Aging Cell
- Discipline: Aging, physiology
- Language: English
- Edited by: Monty Montano

Publication details
- History: 2002–present
- Publisher: John Wiley & Sons on behalf of the Anatomical Society
- Frequency: Monthly
- Open access: Yes
- License: CC BY
- Impact factor: 7.7 (2025)

Standard abbreviations
- ISO 4: Aging Cell

Indexing
- CODEN: ACGECQ
- ISSN: 1474-9718 (print) 1474-9726 (web)
- LCCN: 2002214719
- OCLC no.: 858831272

Links
- Journal homepage; Online access; Online archive; Journal page at society website;

= Aging Cell =

Aging Cell is a peer-reviewed open access scientific journal and an official journal of the Anatomical Society. It is published on their behalf by John Wiley & Sons. It was established in 2002. Its editor-in-chief is Monty Montano (Boston OAIC). The journal covers research on all aspects of aging, publishing research articles, reviews, minireviews, and commentaries.

In August 2022, its four editors-in-chief resigned, alleging excessive workload and insufficient compensation. At the time, Retraction Watch said the journal was "regarded as the leader in its field".
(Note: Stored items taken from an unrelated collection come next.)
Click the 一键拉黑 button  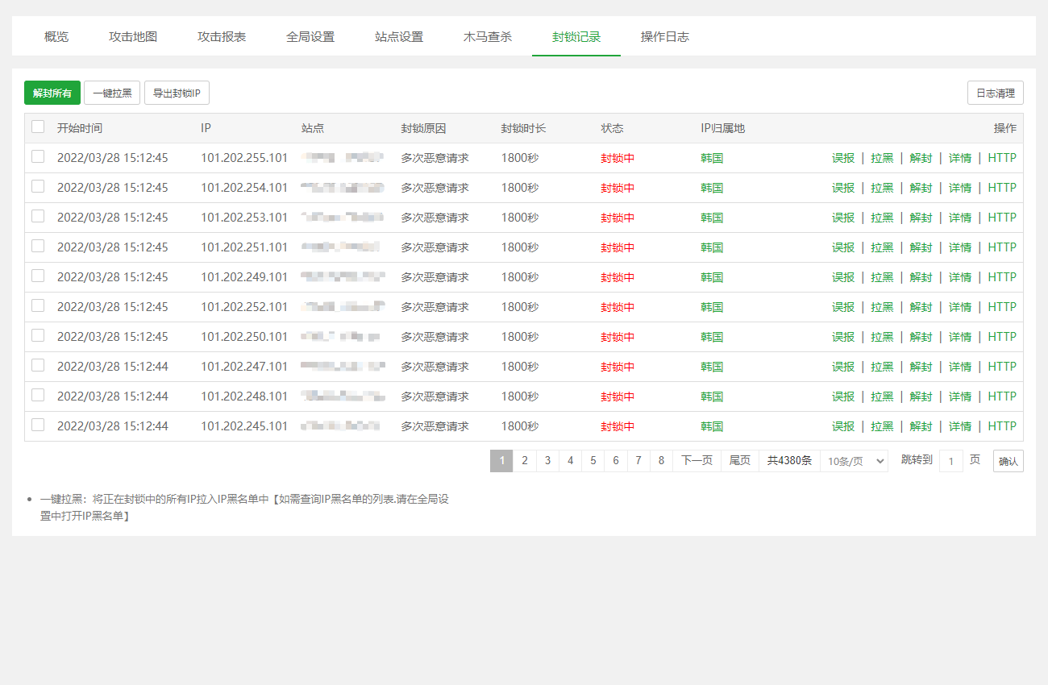[x=112, y=93]
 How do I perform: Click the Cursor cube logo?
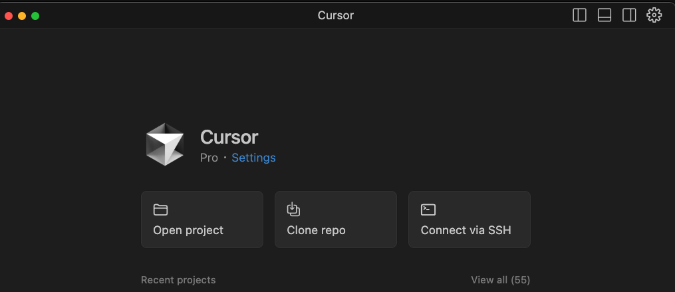[x=165, y=144]
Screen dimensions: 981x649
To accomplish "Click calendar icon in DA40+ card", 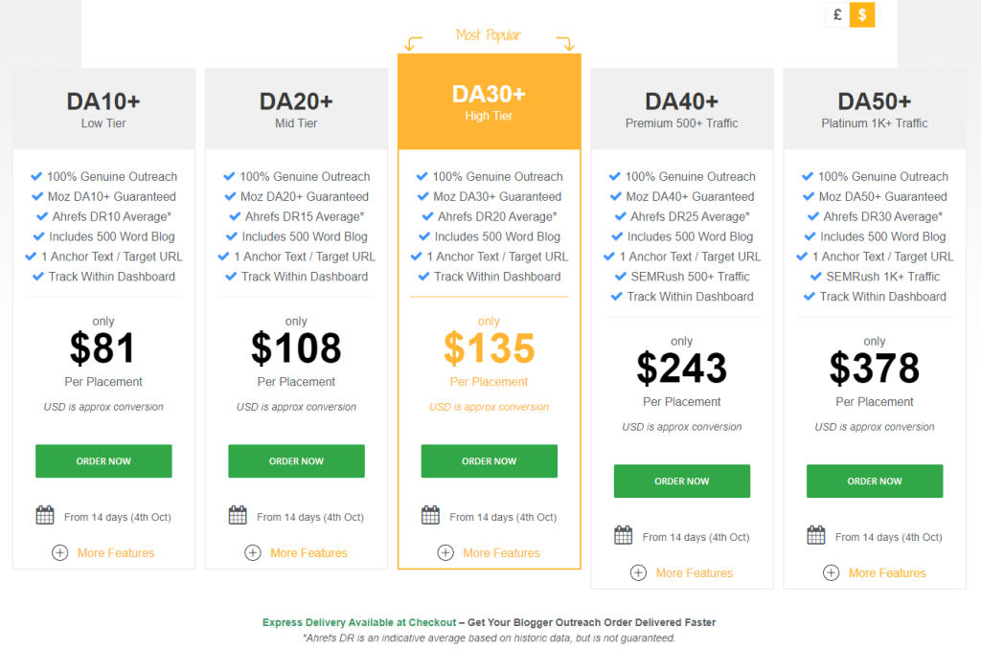I will pos(624,536).
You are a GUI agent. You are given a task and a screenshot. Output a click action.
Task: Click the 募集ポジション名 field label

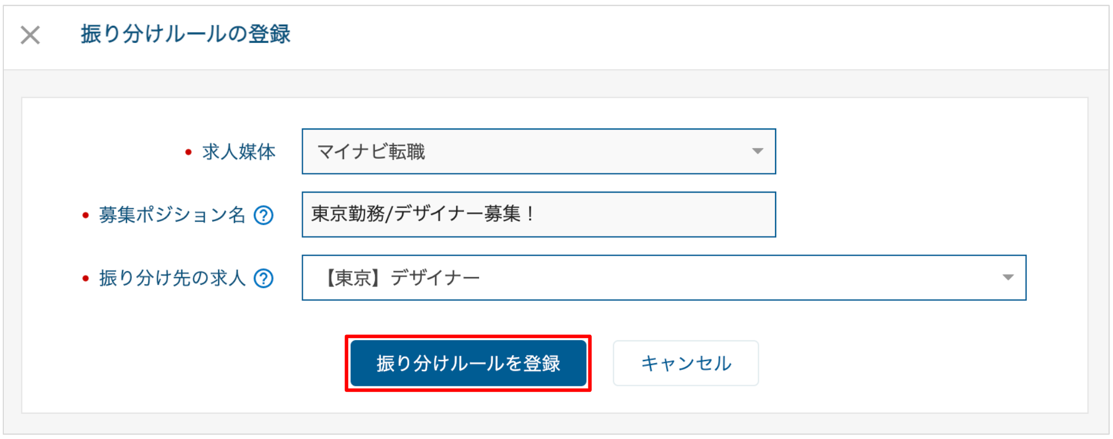[172, 215]
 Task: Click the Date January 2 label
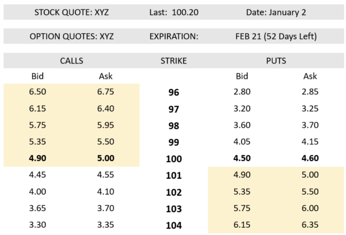(x=276, y=12)
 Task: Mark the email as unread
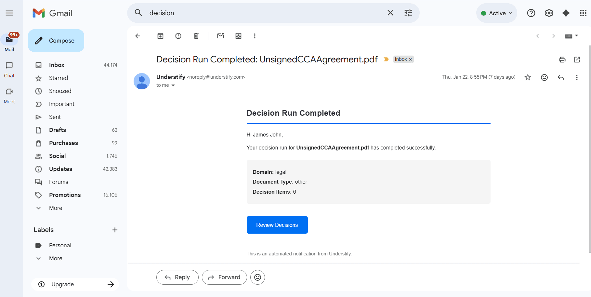click(x=220, y=36)
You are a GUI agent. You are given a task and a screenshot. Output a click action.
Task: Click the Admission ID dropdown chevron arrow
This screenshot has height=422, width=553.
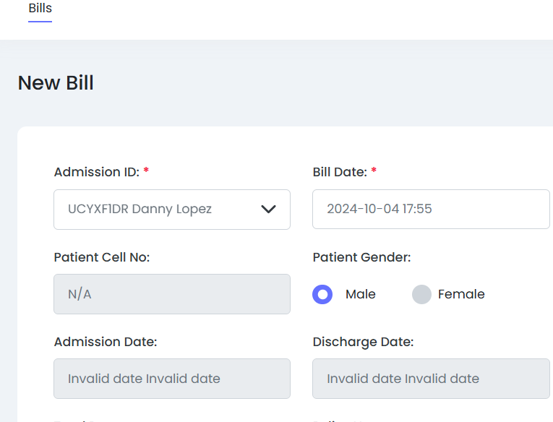click(268, 209)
==Abstracting and indexing==
The journal is abstracted and indexed in:

- Chemical Abstracts Service
- CSA Biological Sciences Database
- Dietary Supplements
- EBSCO databases
- Embase
- Index Medicus/MEDLINE/PubMed
- InfoTrac
- Neurosciences Abstracts
- ProQuest databases
- Science Citation Index Expanded

According to the Journal Citation Reports, the journal has a 2025 impact factor of 7.7.